The firms that handle Making Tax Digital well will probably be the ones that standardise client processes early.
The “January client” becomes a quarterly problem
Every accountant knows the January client:
- • The one who arrives late.
- • The one who sends photos of receipts.
- • The one who mixes business and personal expenses.
- • The one who has missing bank statements.
- • The one who says, “I think that was for work.”
- • The one who assumes the accountant can just “sort it”.
Making Tax Digital turns that behaviour into a more regular problem.
Instead of one painful annual clean-up, there may be repeated pressure across the year.
That is why clients need to understand this now.

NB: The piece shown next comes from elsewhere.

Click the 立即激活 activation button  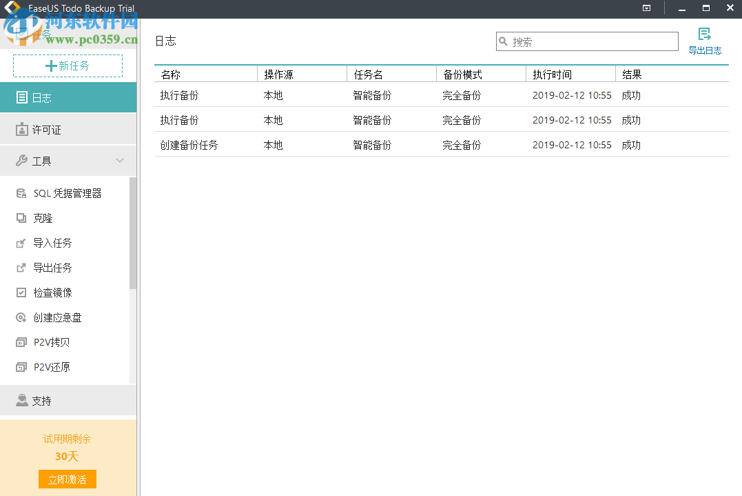[67, 479]
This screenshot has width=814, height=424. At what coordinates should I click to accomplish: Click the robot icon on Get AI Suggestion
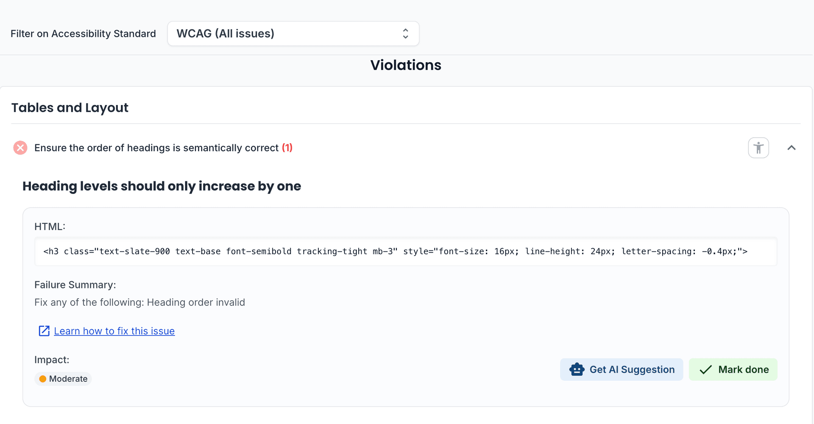pos(577,369)
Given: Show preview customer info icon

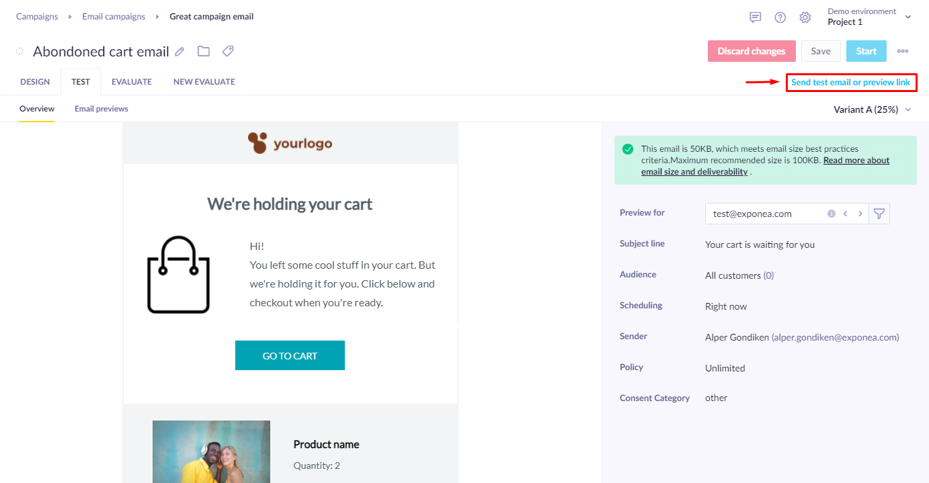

The change is not just “use software”.
The change is “stop leaving everything until the end”.
What business owners should do differently
If you are a sole trader, landlord or small business owner, the best thing you can do is make your accountant’s job easier before the rush begins:
- • Keep business and personal transactions separate where possible.
- • Capture receipts when the cost happens.
- • Categorise income and expenses regularly.
- • Review records monthly, not annually.
- • Use software that supports the right Making Tax Digital process.
- • Ask your accountant what they need from you each quarter.
- • Understand whether your qualifying income puts you in scope.
- • Do not assume profit is the threshold.
- • Do not wait for January.
These are not complicated actions, but they are habit changes.
And habit changes are easier before deadlines become urgent.
What accountants should do differently
Accountants should treat Making Tax Digital as a client education campaign, not just a compliance update.
Clients need plain English. They need examples. They need reminders. They need checklists.
They need to understand the difference between income and profit.
They need to know whether property income and self-employment income combine.
They need to know what “digital records” means in practice.
And they need to know that late, incomplete records may no longer be something the accountant can rescue at the last minute.
The strongest firms will create repeatable client journeys. For example:
- • Identify clients likely to be in scope.
- • Segment clients by risk.
- • Send simple explanations.
- • Move messy clients onto better record-keeping processes.
- • Agree quarterly responsibilities.
- • Check software compatibility.
- • Start trial runs before the first real deadline.
This is where accountants can turn Making Tax Digital from a burden into a service opportunity.
The emotional problem nobody talks about
Many people avoid tax admin because it makes them feel stupid, guilty or overwhelmed.
That matters.
If Making Tax Digital content is written like a technical manual, people will ignore it.
If accountants talk only in deadlines and legislation, clients may freeze.
The better message is:
You are not expected to become a tax expert.
But you are expected to keep better records.
That is a much more useful framing.
It gives people something practical to do.
Final thought
Making Tax Digital will expose weak record-keeping.
It will expose clients who leave things too late.
It will expose businesses that rely too heavily on their accountant to reconstruct the past.
But it also creates an opportunity.
Businesses that prepare early will have cleaner records, fewer surprises and a better relationship with their accountant.
Accountants who educate clients early will reduce panic later.
The message is simple:
Your accountant can help you comply.
But they cannot build a year of good habits for you in one afternoon.